Cat Turhan

Cat Turhan



the odeon on the holloway road

was hit by two rockets during world war two,
and that in itself is not queer but the
art nouveau tiling and the ODEON sign pinned
like the HOLLYWOOD sign against the santa monica
mountains overlooking a turkish supermarket
and a ladbrokes feels queer. Unsurprising, then, that

in 2004 I kissed a girl in that cinema, months
before my fourteenth birthday, and before that we bought popcorn –
almost neon with butter – which was perhaps the worst thing
two teenage girls with hopes of kissing could have
bought. We sat about five rows from the back, confused by the marvellous
rippling of eric bana and the dress draped across diane kruger’s
body which looked as if it had been carved from
parthenon marble. And in that scene, where the helmet is

removed to reveal the slit and bleeding throat of patroclus,
‘cousin’ of achilles, she gripped my hand with such urgency I knew
that I should dig up my gums for lodged kernels.
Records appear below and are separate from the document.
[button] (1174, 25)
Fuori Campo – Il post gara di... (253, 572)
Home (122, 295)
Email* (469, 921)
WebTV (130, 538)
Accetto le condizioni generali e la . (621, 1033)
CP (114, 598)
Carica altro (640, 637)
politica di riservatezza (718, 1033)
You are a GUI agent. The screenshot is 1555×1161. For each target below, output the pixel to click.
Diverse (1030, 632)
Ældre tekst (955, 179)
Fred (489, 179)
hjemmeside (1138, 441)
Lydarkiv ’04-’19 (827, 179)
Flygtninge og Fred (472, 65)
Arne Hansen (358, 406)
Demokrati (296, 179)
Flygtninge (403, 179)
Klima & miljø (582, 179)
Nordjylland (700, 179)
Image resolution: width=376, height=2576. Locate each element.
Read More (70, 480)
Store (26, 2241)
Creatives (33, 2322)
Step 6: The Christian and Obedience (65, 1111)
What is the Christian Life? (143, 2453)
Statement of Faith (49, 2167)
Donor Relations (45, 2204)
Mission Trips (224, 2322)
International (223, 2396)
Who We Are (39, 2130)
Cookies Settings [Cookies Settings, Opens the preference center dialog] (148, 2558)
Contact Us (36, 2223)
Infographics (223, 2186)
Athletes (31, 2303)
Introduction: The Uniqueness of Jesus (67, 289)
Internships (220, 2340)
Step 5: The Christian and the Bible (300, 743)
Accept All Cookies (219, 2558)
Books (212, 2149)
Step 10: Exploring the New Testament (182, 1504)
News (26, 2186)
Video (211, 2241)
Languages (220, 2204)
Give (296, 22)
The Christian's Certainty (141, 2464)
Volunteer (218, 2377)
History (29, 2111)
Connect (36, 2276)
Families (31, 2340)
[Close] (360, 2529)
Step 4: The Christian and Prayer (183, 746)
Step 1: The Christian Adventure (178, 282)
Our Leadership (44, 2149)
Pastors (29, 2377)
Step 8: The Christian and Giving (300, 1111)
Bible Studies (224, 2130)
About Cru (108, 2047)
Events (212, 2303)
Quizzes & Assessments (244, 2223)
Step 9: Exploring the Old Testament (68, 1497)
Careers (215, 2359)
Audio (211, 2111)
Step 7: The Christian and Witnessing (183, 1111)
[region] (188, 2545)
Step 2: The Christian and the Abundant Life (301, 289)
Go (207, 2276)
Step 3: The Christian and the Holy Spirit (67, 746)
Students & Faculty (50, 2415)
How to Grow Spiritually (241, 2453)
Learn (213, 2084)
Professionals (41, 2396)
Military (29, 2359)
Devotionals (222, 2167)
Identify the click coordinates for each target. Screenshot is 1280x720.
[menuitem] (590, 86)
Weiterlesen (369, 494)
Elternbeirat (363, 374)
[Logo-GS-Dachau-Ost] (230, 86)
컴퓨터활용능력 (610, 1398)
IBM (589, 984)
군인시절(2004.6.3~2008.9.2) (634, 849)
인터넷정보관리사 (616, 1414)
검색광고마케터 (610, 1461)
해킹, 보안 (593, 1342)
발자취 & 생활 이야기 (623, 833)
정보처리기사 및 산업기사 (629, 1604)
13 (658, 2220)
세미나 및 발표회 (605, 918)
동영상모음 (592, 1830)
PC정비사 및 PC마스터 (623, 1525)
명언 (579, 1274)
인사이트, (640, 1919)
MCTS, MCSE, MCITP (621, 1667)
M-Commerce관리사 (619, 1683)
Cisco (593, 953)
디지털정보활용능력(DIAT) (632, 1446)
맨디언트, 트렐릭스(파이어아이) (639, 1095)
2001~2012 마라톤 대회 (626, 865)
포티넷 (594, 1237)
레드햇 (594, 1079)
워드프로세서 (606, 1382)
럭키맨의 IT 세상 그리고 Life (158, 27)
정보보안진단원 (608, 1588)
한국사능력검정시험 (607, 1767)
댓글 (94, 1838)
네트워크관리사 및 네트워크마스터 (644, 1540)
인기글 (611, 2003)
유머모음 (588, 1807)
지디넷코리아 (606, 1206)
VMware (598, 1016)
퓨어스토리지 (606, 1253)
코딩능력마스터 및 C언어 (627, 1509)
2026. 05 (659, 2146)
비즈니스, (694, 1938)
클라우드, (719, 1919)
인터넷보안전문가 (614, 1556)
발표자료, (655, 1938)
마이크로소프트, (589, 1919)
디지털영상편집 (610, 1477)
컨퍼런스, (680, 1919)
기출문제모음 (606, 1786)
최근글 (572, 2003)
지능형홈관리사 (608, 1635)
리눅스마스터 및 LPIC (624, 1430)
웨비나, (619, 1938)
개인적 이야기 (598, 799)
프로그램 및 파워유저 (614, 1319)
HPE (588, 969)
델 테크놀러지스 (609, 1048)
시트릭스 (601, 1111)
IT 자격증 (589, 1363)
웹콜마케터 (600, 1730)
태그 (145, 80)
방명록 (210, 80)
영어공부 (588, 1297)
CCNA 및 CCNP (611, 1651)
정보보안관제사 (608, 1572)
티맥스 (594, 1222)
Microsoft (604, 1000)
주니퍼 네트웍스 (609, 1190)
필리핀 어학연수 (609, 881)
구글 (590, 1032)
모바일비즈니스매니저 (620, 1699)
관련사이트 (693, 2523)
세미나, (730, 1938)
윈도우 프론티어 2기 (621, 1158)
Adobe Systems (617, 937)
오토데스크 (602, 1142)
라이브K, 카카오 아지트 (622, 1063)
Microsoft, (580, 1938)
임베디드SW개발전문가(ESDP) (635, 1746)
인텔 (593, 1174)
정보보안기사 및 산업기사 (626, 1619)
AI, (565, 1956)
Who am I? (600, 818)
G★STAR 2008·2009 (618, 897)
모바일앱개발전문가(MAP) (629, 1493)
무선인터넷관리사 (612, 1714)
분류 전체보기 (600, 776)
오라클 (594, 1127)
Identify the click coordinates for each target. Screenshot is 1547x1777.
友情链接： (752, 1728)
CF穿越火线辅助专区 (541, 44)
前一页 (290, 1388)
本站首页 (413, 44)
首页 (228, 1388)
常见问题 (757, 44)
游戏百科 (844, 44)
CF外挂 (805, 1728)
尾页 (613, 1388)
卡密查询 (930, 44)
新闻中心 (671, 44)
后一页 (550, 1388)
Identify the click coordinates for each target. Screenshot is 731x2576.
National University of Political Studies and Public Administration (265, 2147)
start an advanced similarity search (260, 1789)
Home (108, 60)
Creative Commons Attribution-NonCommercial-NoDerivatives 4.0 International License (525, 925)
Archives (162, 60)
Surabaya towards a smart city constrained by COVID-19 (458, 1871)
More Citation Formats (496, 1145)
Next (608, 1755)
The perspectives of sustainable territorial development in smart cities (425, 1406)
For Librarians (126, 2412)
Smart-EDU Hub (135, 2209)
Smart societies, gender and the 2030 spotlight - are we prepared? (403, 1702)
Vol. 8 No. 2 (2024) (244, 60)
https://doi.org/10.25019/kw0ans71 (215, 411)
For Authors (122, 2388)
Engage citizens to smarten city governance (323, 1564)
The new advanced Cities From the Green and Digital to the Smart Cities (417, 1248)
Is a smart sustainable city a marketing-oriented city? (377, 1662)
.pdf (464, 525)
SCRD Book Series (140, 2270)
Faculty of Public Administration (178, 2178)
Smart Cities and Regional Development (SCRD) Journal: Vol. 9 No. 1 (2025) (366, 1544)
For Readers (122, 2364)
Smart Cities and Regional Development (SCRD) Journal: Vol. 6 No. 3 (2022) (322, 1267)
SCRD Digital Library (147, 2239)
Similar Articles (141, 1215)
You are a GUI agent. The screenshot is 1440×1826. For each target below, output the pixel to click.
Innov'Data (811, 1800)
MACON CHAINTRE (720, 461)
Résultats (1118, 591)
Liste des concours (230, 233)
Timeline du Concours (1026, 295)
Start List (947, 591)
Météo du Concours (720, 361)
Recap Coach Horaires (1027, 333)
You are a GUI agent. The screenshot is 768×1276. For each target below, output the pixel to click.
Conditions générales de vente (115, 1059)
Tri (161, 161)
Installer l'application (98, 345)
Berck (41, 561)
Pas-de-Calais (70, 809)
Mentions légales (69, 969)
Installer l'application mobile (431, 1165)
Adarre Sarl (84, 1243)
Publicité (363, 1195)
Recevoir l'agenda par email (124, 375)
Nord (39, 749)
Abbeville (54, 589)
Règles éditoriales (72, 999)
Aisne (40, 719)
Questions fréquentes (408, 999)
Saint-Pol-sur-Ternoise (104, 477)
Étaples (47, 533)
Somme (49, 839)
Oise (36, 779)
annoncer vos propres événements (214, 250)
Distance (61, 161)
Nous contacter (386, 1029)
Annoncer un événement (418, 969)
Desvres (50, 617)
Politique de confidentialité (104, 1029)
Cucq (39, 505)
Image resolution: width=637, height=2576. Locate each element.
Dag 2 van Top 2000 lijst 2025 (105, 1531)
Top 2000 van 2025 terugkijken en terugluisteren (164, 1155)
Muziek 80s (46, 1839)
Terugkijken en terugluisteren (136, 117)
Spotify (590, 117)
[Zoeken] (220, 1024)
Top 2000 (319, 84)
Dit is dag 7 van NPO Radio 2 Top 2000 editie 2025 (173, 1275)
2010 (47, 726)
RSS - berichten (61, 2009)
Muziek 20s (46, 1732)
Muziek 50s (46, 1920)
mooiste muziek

When
the coins were placed on the dead boy’s eyes, our lips

touched, slick with the butter and as delicious as salt,
spilt popcorn underfoot and the body burning.





CAT TURHAN is based in London. Her work has been published in various magazines including The Rialto, Anthropocene, Ink Sweat and Tears, Perhappened and The Lighthouse Literary Journal. In 2019 she was longlisted for the National Poetry Competition.